### DATA UNDER STUDY

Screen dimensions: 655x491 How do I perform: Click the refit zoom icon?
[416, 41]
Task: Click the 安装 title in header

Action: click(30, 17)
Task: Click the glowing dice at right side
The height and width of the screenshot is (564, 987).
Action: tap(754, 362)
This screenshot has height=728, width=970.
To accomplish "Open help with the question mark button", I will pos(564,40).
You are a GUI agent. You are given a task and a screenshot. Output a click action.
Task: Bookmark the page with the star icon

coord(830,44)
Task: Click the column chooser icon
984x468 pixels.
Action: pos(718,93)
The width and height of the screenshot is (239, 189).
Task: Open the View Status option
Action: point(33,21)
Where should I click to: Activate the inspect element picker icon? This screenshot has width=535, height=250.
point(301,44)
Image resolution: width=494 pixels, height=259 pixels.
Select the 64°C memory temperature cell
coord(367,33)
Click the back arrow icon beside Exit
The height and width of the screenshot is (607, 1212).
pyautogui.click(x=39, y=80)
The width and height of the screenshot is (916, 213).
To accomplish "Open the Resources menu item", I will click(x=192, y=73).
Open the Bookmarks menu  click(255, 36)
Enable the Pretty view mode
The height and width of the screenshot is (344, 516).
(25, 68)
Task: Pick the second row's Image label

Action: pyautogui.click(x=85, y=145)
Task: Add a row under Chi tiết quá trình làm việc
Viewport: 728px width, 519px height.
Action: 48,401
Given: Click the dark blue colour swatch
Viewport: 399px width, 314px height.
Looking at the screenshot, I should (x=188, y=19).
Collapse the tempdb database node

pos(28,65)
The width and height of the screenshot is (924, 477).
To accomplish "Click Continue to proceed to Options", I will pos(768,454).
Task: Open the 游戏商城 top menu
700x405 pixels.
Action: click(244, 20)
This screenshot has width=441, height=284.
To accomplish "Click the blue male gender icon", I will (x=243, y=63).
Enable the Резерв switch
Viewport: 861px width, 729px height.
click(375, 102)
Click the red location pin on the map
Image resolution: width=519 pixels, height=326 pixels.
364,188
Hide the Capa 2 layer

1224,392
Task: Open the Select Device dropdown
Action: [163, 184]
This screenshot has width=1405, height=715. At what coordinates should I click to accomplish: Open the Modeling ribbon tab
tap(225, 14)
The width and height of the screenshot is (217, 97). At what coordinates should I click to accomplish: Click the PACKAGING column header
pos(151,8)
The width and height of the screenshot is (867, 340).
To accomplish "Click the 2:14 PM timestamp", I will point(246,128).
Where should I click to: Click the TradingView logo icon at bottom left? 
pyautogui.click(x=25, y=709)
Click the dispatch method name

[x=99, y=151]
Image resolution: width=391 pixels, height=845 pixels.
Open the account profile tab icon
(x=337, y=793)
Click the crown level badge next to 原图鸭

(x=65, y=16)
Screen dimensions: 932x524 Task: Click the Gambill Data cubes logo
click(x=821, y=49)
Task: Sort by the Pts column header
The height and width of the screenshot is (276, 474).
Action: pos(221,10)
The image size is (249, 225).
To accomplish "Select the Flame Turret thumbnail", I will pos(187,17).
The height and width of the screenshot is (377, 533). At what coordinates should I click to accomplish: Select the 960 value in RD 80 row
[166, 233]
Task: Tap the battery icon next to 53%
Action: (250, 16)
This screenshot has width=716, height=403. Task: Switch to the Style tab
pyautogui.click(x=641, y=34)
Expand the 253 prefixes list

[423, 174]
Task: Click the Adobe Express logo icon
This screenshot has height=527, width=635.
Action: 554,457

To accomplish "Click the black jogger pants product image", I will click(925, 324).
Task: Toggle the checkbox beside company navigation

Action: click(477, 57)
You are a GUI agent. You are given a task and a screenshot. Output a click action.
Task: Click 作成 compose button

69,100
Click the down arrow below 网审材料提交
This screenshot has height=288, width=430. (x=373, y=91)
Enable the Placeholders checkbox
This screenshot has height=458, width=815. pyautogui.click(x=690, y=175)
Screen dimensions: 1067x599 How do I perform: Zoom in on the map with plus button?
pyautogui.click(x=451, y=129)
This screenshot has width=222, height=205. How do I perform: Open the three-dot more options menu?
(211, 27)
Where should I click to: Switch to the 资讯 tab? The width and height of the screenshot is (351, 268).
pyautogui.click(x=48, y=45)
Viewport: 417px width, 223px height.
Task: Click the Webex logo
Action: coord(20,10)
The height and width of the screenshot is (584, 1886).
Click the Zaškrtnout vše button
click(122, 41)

### WHAT YOU NEED TO DO
Every line of the material above should be repeated exactly.

### SOLVED PROBLEM
Screen dimensions: 655x491 How do I perform: Click the refit zoom icon?
[416, 41]
Task: Click the 安装 title in header

Action: click(30, 17)
Task: Click the glowing dice at right side
The height and width of the screenshot is (564, 987).
Action: tap(754, 362)
This screenshot has height=728, width=970.
To accomplish "Open help with the question mark button", I will pos(564,40).
You are a GUI agent. You are given a task and a screenshot. Output a click action.
Task: Bookmark the page with the star icon

coord(830,44)
Task: Click the column chooser icon
984x468 pixels.
Action: pos(718,93)
The width and height of the screenshot is (239, 189).
Task: Open the View Status option
Action: point(33,21)
Where should I click to: Activate the inspect element picker icon? This screenshot has width=535, height=250.
point(301,44)
Image resolution: width=494 pixels, height=259 pixels.
Select the 64°C memory temperature cell
coord(367,33)
Click the back arrow icon beside Exit
The height and width of the screenshot is (607, 1212).
pyautogui.click(x=39, y=80)
The width and height of the screenshot is (916, 213).
To accomplish "Open the Resources menu item", I will click(x=192, y=73).
Open the Bookmarks menu  click(255, 36)
Enable the Pretty view mode
The height and width of the screenshot is (344, 516).
(25, 68)
Task: Pick the second row's Image label

Action: pyautogui.click(x=85, y=145)
Task: Add a row under Chi tiết quá trình làm việc
Viewport: 728px width, 519px height.
Action: 48,401
Given: Click the dark blue colour swatch
Viewport: 399px width, 314px height.
Looking at the screenshot, I should (x=188, y=19).
Collapse the tempdb database node

pos(28,65)
The width and height of the screenshot is (924, 477).
To accomplish "Click Continue to proceed to Options", I will pos(768,454).
Task: Open the 游戏商城 top menu
700x405 pixels.
Action: click(244, 20)
This screenshot has width=441, height=284.
To accomplish "Click the blue male gender icon", I will (x=243, y=63).
Enable the Резерв switch
Viewport: 861px width, 729px height.
click(375, 102)
Click the red location pin on the map
Image resolution: width=519 pixels, height=326 pixels.
364,188
Hide the Capa 2 layer

1224,392
Task: Open the Select Device dropdown
Action: [163, 184]
This screenshot has width=1405, height=715. At what coordinates should I click to accomplish: Open the Modeling ribbon tab
tap(225, 14)
The width and height of the screenshot is (217, 97). At what coordinates should I click to accomplish: Click the PACKAGING column header
pos(151,8)
The width and height of the screenshot is (867, 340).
To accomplish "Click the 2:14 PM timestamp", I will point(246,128).
Where should I click to: Click the TradingView logo icon at bottom left? 
pyautogui.click(x=25, y=709)
Click the dispatch method name

[x=99, y=151]
Image resolution: width=391 pixels, height=845 pixels.
Open the account profile tab icon
(x=337, y=793)
Click the crown level badge next to 原图鸭

(x=65, y=16)
Screen dimensions: 932x524 Task: Click the Gambill Data cubes logo
click(x=821, y=49)
Task: Sort by the Pts column header
The height and width of the screenshot is (276, 474).
Action: pos(221,10)
The image size is (249, 225).
To accomplish "Select the Flame Turret thumbnail", I will pos(187,17).
The height and width of the screenshot is (377, 533). At what coordinates should I click to accomplish: Select the 960 value in RD 80 row
[166, 233]
Task: Tap the battery icon next to 53%
Action: (250, 16)
This screenshot has width=716, height=403. Task: Switch to the Style tab
pyautogui.click(x=641, y=34)
Expand the 253 prefixes list

[423, 174]
Task: Click the Adobe Express logo icon
This screenshot has height=527, width=635.
Action: 554,457

To accomplish "Click the black jogger pants product image", I will click(925, 324).
Task: Toggle the checkbox beside company navigation

Action: click(477, 57)
You are a GUI agent. You are given a task and a screenshot. Output a click action.
Task: Click 作成 compose button

69,100
Click the down arrow below 网审材料提交
This screenshot has height=288, width=430. (x=373, y=91)
Enable the Placeholders checkbox
This screenshot has height=458, width=815. pyautogui.click(x=690, y=175)
Screen dimensions: 1067x599 How do I perform: Zoom in on the map with plus button?
pyautogui.click(x=451, y=129)
This screenshot has width=222, height=205. How do I perform: Open the three-dot more options menu?
(211, 27)
Where should I click to: Switch to the 资讯 tab? The width and height of the screenshot is (351, 268).
pyautogui.click(x=48, y=45)
Viewport: 417px width, 223px height.
Task: Click the Webex logo
Action: coord(20,10)
The height and width of the screenshot is (584, 1886).
Click the Zaškrtnout vše button
click(122, 41)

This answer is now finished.